Aeromexico files for US bankruptcy, citing ‘unprecedented’ challenges

Mexico’s flagship airline introduced Tuesday that it had utilized to start out restructuring below Chapter 11, which can permit it to proceed flying.

“Our industry faces unprecedented challenges due to significant declines in demand for air transportation,” CEO Andrés Conesa mentioned in a press release. “We are committed to taking the necessary measures so that we can operate effectively in this new landscape and be well prepared for a successful future when the Covid-19 pandemic is behind us.”
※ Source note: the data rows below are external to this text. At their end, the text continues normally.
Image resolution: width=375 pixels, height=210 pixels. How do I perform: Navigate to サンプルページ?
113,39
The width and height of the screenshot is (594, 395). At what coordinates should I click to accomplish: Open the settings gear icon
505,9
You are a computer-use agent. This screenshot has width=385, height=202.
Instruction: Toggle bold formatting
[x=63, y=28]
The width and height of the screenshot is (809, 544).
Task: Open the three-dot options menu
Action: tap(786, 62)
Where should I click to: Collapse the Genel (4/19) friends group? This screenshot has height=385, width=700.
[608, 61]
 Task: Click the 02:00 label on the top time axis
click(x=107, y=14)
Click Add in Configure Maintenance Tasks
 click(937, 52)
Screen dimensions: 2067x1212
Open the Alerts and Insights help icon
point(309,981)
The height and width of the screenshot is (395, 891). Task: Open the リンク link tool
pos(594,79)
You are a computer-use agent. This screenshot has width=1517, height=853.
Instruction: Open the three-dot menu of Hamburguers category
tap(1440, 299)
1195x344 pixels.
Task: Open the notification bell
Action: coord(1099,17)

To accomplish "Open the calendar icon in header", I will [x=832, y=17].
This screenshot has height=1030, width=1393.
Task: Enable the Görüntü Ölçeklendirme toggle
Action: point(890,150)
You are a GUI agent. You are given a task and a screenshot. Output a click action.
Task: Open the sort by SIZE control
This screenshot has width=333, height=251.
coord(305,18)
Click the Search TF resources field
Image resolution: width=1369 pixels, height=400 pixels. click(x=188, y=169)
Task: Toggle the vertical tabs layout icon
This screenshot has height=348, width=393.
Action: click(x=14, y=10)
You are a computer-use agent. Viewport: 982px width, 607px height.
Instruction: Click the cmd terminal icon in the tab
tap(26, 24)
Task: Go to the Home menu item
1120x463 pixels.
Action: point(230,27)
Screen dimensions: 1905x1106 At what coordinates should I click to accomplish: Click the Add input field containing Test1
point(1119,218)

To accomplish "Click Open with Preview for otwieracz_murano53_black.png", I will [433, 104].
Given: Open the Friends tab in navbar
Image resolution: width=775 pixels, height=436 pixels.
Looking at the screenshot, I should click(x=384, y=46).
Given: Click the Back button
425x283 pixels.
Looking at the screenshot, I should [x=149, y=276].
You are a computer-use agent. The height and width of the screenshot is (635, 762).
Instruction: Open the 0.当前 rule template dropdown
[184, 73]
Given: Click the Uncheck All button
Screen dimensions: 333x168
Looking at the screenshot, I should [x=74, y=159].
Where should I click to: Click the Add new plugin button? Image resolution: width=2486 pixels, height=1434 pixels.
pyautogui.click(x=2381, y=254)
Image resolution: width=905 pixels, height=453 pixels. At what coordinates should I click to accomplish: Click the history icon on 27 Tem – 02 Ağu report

Like many airways, Aeromexico has been pressured to restrict its operations as demand for air journey has dried up. Over the previous couple of months, the airline has grounded a part of its fleet, and it introduced in March that it could start operating “cargo-only flights for the first time.”
The firm is the most recent Latin American service to file for Chapter 11 within the United States. In May, Chile’s LATAM and Colombia’s Avianca (AVH) also started bankruptcy proceedings, citing the lack of enterprise from the pandemic.

Aeromexico intends to make use of the method “to strengthen our financial position, obtain new financing and increase our liquidity,” Conesa mentioned.

Day-to-day operations will proceed as the corporate begins a monetary overhaul. Passengers ought to nonetheless be capable of fly utilizing their current tickets, and workers will proceed to receives a commission as traditional, in accordance with administration.

Middle seats and packed planes are coming back as airlines prepare to ease restrictions

The firm can also be hinting at a gradual restoration. As air journey begins to rebound in some international locations, Aeromexico will “expand flight service” imminently, with plans to double its home flights and quadruple worldwide capability in July in comparison with ranges from final month, it mentioned.

But the airline nonetheless faces a troublesome highway forward. The International Air Transport Authority has estimated that it might take greater than three years for worldwide journey to return to pre-crisis ranges.

The service now must “create a sustainable platform to succeed in an uncertain global economy,” Conesa added.